SCROLL TO CONTINUE WITH CONTENT
Titik terang sejarah pembangunan terpahat di sebuah plakat peresmian yang mencantumkan tahun 1885. "Soal mulai kapan pembangunannya memang belum ada catatan yang benar-benar jelas. Kalau peresmiannya itu pada tahun 1885, hal ini jelas terpahat pada plakat. Setelah itu memang ada pembangunan dan renovasi selanjutnya yang salah satunya selesai pertama kali di tahun 1907," ujar Kristanto atau yang akrab disapa Tanto.
Plakat peresemian kelenteng (Foto: Shifa Lupiah Ajijah/detikJabar). |
Nama Satya Budhi sendiri diadopsi pada era Orde Baru. Tanto menjelaskan, "Nama aslinya dalam bahasa Hokkien adalah Hiap Thian Kiong atau Xie Tian Gong dalam bahasa Mandarin."
Salah satu babak paling emosional dari perjalanan kelenteng ini adalah peristiwa kebakaran hebat pada 5 Februari 2019. Namun, Satya Budhi berhasil bangkit kembali melalui proses restorasi yang sangat teliti dan selesai pada awal 2022.
Cerita di Balik Pilar dan Ornamen
Meski sempat mengalami kebakaran hebat, Satya Budhi berhasil bangkit melalui proses restorasi mendalam yang tuntas pada awal 2022. Penting untuk dicatat bahwa ornamen-ornamen pada bangunan utama tetap dijaga keasliannya. "Yang di tengah ini kebanyakan masih otentik," ujar Tanto.

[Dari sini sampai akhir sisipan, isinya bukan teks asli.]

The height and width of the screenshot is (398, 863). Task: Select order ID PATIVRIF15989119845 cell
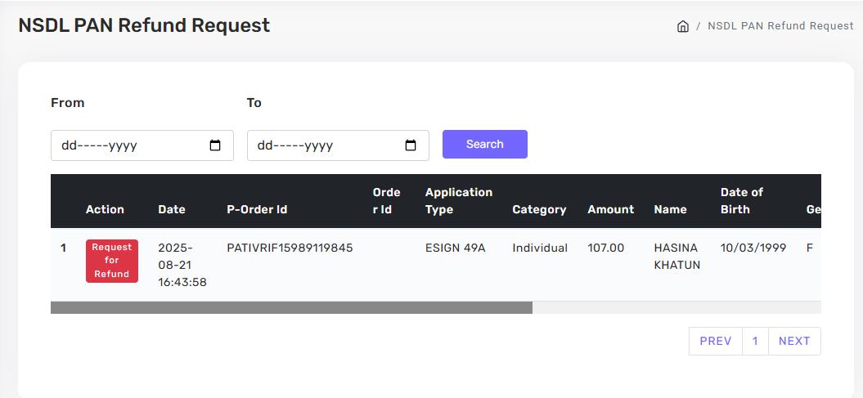(x=290, y=248)
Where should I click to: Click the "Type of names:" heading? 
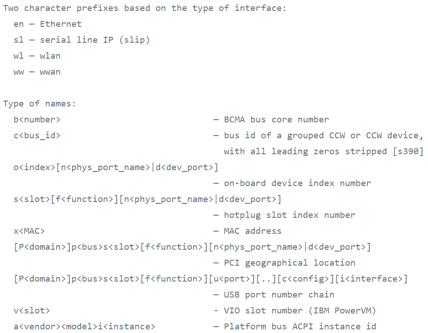pyautogui.click(x=40, y=104)
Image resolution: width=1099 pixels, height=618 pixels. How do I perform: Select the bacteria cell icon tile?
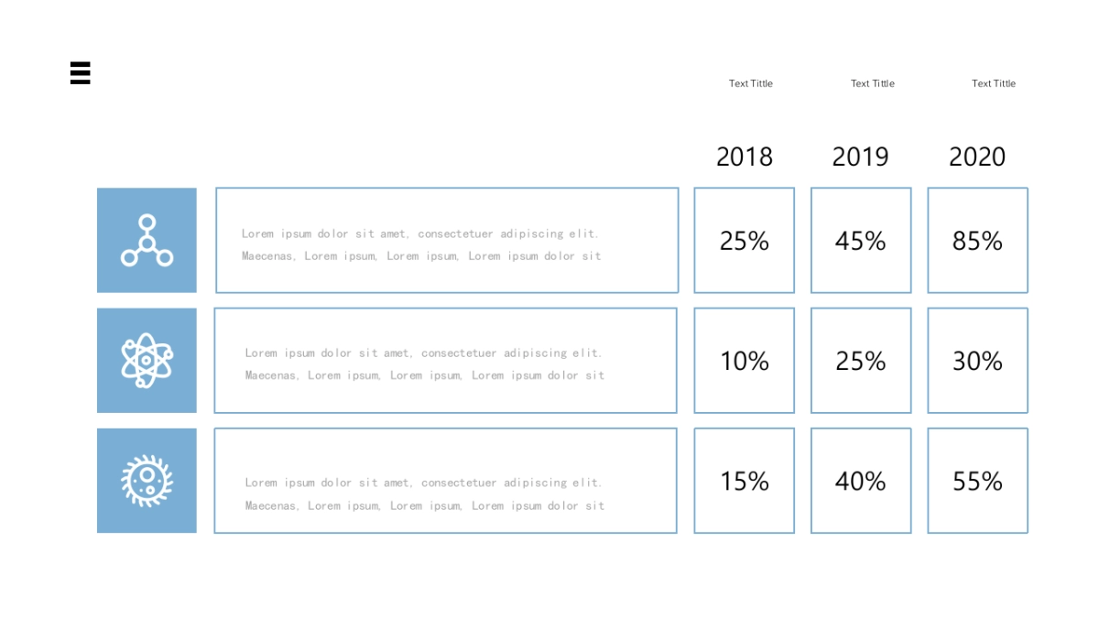(147, 481)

Menariknya, metode pembuatan dan perbaikan ornamen di sini dilakukan dengan cara yang sangat tradisional. Sebagai contoh, dalam restorasi fisik bangunan, pengelola tidak menggunakan semen modern, melainkan mengikuti teknik zaman dahulu dengan menggunakan tumbukan batu bata merah yang dicampur air.
Tanto menjelaskan bahwa menjaga keaslian material adalah prioritas utama. Keaslian ini bahkan mencakup jejak kerusakan yang sengaja dibiarkan sebagai bagian dari narasi sejarah. Pada bagian sayap kiri kelenteng, terdapat batu pilar yang permukaannya terlihat retak akibat kebakaran hebat pada 2019.

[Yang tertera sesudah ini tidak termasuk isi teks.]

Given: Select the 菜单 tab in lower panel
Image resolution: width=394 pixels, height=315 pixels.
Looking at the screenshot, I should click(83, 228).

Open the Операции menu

Bangunan utama kelenteng yang di restorasi (Foto: Shifa Lupiah Ajijah/detikJabar). |
"Pilar batu pada pintu bagian sayap kiri yang meledak hingga retak akibat panas kebakaran itu sengaja dipertahankan. Itu menjadi bukti sejarah bagi generasi mendatang bahwa bangunan ini pernah mengalami ujian berat," tuturnya.

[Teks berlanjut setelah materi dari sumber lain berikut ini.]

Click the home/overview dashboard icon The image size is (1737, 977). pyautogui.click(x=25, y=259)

Keunikan arsitektur Satya Budhi juga terlihat pada pilar-pilar transisi yang berubah bentuk secara vertikal. "Filosofinya dari bentuk segi delapan di bawah, lalu naik ke segi empat, dan puncaknya lingkaran. Itu melambangkan hubungan antara manusia, bumi, dan langit (Tuhan)," jelas Tanto. Detail naga yang meliuk di atap pun bukan sekadar hiasan, melainkan simbol perlindungan yang sakral.
Klenteng Sebagai Cagar Budaya
Kelenteng yang berada di dalam Kompleks Vihara Satya Budhi pada dasarnya merupakan tempat ibadah bagi penganut Sam Kauw. Tanto menjelaskan bahwa *Sam Kauw adalah kepercayaan yang terdiri atas Tao, Konghucu, dan Buddha yang sudah bersinkretisme dan berakulturasi.
Ketiga ajaran ini saling melengkapi. Taoisme mengatur hubungan manusia dengan alam, Konghucu menekankan interaksi manusia dan bakti pada leluhur, sementara Buddhisme fokus pada kehidupan spiritual setelah kematian.
Ornamen sekitar bangunan kelenteng (Foto: Shifa Lupiah Ajijah/detikJabar). |
Meskipun saat ini secara administratif dikenal sebagai vihara demi mengikuti regulasi negara, secara fungsi bangunan utama tetap berdiri sebagai kelenteng yang melestarikan budaya Tiongkok berlandaskan ajaran Sam Kauw.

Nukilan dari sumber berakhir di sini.